What is needed »
Please print, word for word, the part of the items that opens with the line containing "The image size is (1494, 797)." and closes with the line containing "file in formation is", including both of those lines.

[Location data for elements and text]
* * *
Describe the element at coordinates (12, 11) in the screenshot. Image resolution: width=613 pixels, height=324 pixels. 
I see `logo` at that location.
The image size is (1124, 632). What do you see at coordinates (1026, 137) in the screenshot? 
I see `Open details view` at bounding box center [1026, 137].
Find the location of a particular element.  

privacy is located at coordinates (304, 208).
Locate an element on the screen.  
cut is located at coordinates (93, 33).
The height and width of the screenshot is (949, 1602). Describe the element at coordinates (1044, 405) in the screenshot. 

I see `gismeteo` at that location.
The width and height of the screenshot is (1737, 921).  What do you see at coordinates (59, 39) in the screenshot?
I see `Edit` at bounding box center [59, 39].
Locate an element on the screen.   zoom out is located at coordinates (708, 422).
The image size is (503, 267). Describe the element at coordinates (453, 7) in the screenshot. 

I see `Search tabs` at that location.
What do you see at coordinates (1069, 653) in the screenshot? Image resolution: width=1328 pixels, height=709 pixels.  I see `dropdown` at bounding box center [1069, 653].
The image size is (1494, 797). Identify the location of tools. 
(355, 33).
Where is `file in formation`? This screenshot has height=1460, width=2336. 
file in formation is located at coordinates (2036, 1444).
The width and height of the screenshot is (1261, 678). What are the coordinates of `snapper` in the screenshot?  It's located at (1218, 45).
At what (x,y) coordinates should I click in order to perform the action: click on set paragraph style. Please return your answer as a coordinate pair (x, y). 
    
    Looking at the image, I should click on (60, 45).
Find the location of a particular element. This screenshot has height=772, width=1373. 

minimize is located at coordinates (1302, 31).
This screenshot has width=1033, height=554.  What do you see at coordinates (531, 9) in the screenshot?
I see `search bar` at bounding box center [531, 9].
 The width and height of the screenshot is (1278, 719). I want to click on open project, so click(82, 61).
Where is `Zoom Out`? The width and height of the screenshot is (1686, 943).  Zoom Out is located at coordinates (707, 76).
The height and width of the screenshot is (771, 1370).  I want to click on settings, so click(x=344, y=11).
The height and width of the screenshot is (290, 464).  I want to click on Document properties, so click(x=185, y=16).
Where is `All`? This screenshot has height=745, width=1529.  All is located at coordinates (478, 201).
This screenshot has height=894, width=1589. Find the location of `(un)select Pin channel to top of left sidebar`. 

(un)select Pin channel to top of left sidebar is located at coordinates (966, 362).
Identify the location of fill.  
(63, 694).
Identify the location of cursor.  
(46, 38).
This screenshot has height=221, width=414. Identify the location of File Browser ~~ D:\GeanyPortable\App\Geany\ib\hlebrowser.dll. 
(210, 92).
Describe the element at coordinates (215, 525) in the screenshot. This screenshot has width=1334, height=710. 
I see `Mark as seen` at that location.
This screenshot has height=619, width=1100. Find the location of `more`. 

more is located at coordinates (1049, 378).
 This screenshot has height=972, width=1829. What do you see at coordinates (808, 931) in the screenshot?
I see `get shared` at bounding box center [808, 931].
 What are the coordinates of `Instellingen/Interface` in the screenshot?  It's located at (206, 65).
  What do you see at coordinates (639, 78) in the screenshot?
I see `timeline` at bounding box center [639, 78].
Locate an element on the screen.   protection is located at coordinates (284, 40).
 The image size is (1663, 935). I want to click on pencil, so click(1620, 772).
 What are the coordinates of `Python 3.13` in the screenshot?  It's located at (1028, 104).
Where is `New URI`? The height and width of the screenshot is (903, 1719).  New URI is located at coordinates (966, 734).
* * *
Solution for this task »
The image size is (1494, 797). Identify the location of tools. 
(355, 33).
Where is `file in formation`? This screenshot has height=1460, width=2336. 
file in formation is located at coordinates (2036, 1444).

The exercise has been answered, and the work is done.